I didn’t receive my wedding outfit until a week before my wedding. I took it out of the box and fell in love with it. It a beautiful salmon pink lehenga with lovely, beautiful handmade silver zari work on it. And it came with a beautiful lace dupatta. It was perfect!
I always wanted to wear pearls for my wedding, so I had this beautiful pearl matha patti made for myself with just one string of pearls but with no maang tikka. I was going for a simple, Grecian vibe. I twirled my hair around the string of pearls around my head and put lots of flowers in my hair and that was it. That’s all I wanted to do because when you over plan it, it can go so wrong.
On the wedding day, my team and I were getting my sisters ready before I got myself ready. I just thought I would just stick to who I am. I wasn’t going to sit in that makeup chair for two hours – I wouldn’t have been able to handle it! I quickly did my own makeup and I asked one of my team members to pin my hair back and that was it!
Tips for Brides-to-Be
What are your recommended beauty regimes for brides?
1. Do your facials and treatments at least a month before the wedding. The biggest mistake I see brides making is that they go for a clean up and a facial one week before the wedding. Everybody’s skin reacts differently. For some people, it doesn’t matter what they do to their skin – it doesn’t break out. But for others, their skin gets affected because of stress or even a product that they haven’t used before. Unfortunately, if you are going to have a breakout just before your big day, your makeup artist or you yourself are going to have to cake yourself up. However, before that happens, go see a skin doctor at least 6 months before you get married, just to ensure that your skin is under control.
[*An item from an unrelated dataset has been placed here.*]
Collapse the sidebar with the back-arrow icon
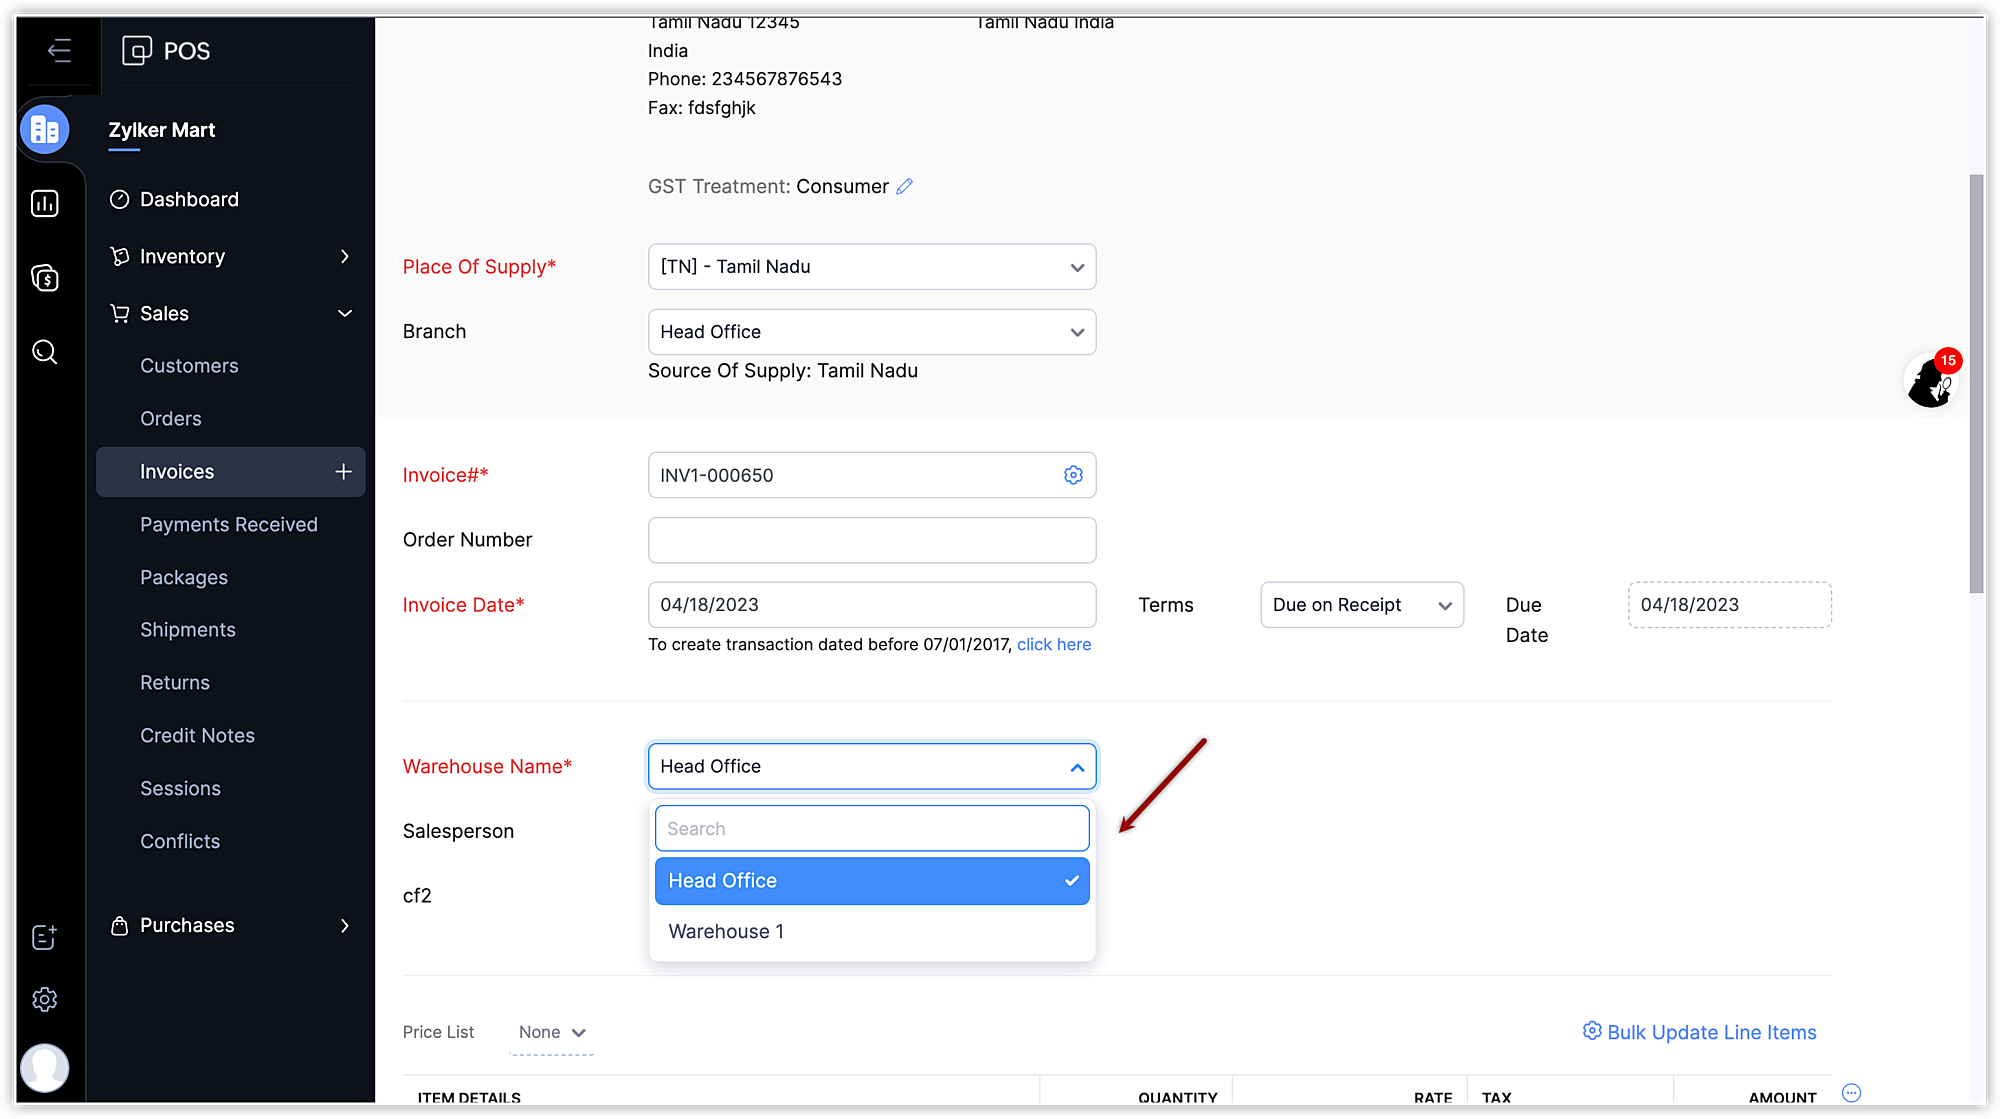Image resolution: width=2000 pixels, height=1119 pixels. coord(59,50)
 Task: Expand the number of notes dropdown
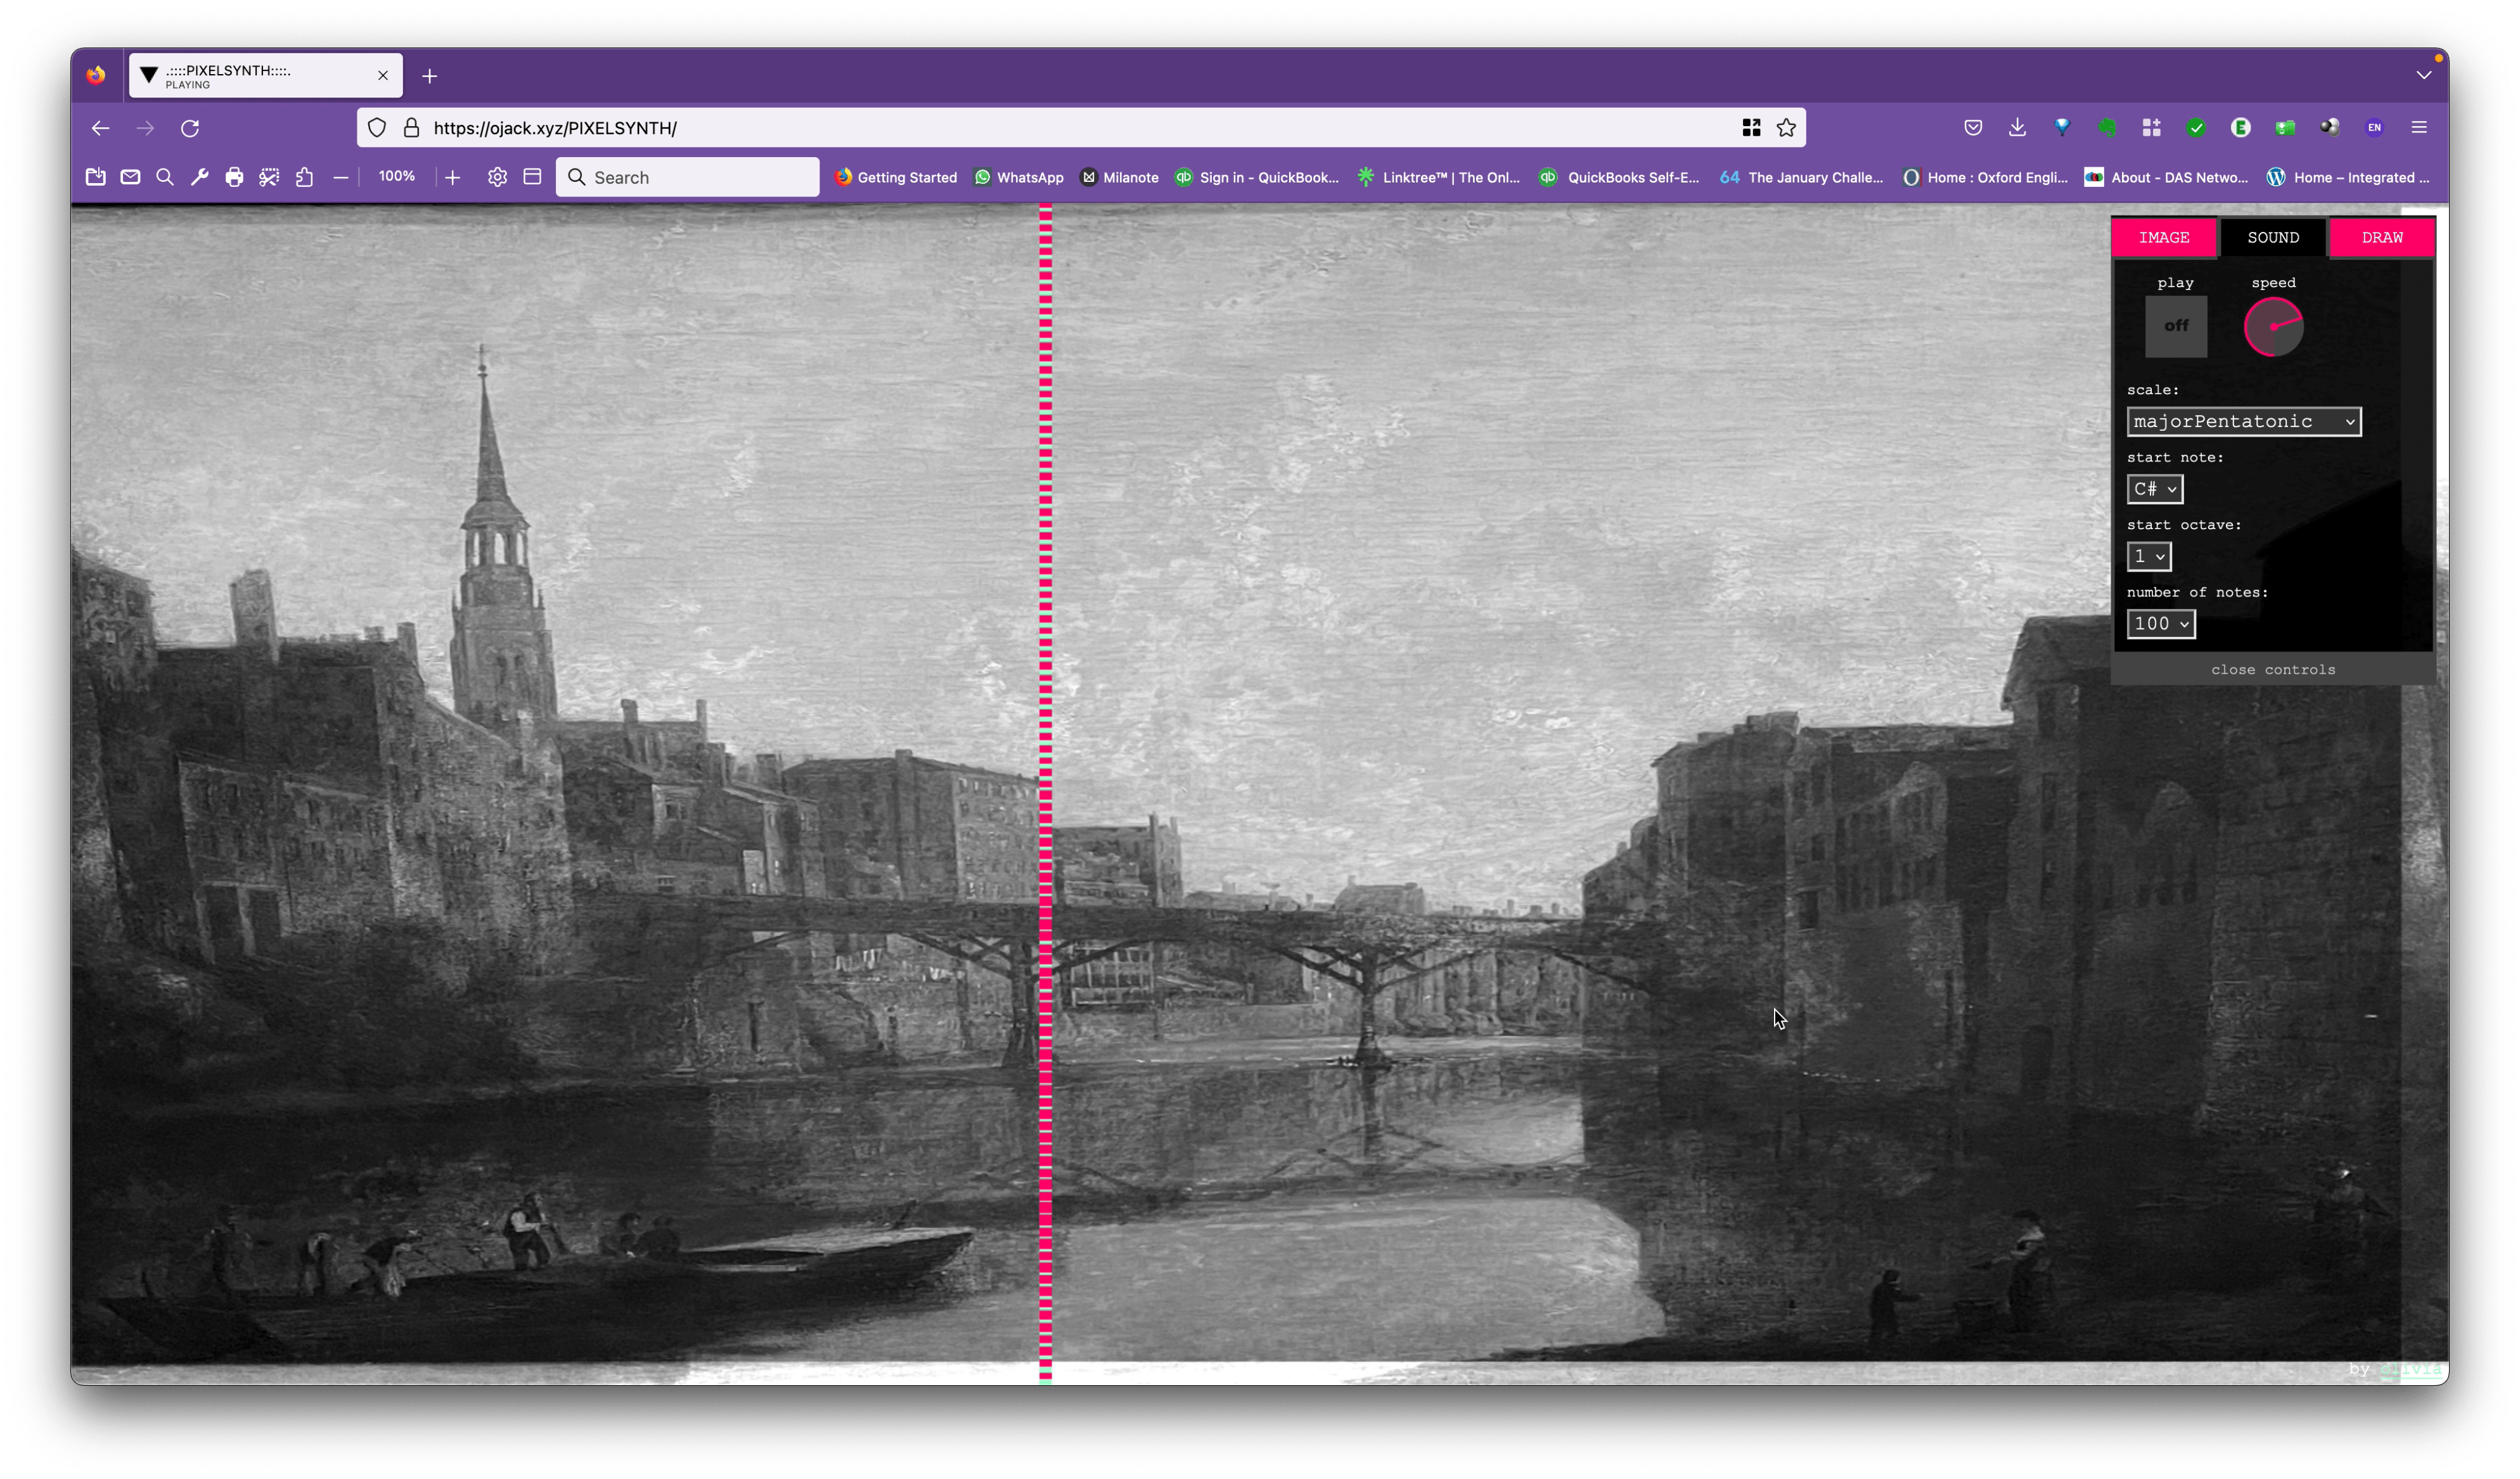pyautogui.click(x=2160, y=624)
2. Drink lots and lots of water everyday. Start at least 2-3 months before your wedding. Do some yoga – it helps a lot from a wellbeing perspective but keeps your skin healthy.
3. Also, a little home remedy. I always recommend using a really light honey and brown sugar scrub once a week to exfoliate any dead skin. This will maintain your skin and help keep your foundation for longer period of time.
Top Bridal Dos & Don’ts:
1. Pick a hair and makeup look that balances out and complements your outfit.
2. Always meet your Hair and Makeup artist or do a trial before you book them in. This will help you understand whether you are both on the same wavelength. Regardless of whether they are a well known professional or someone just starting out, it shouldn’t really matter. It’s very important to make sure you are on the same page when it comes to hair and makeup and that you understand each other’s styles.
3. Know your skin undertone so you can match an appropriate foundation. People generally have either cool (pinkish or blueish) undertones or warm (yellowish) undertones. I have written about how to very easily work out your skin undertone on my website.
4. Experiment with different looks for each of your events. For instance try a different lip colour for your pre-wedding events to your wedding day. This will ensure all your pictures don’t look the same from each event and will create a fun, free-spirited vibe. Also try different eye make up. It might not make a difference for those far away shots, but for those closer up photos, it does add a different look. So try different things, your wedding is a great opportunity to experiment with things you might not otherwise.
5. Try not be a bridezilla and don’t stress on the big day!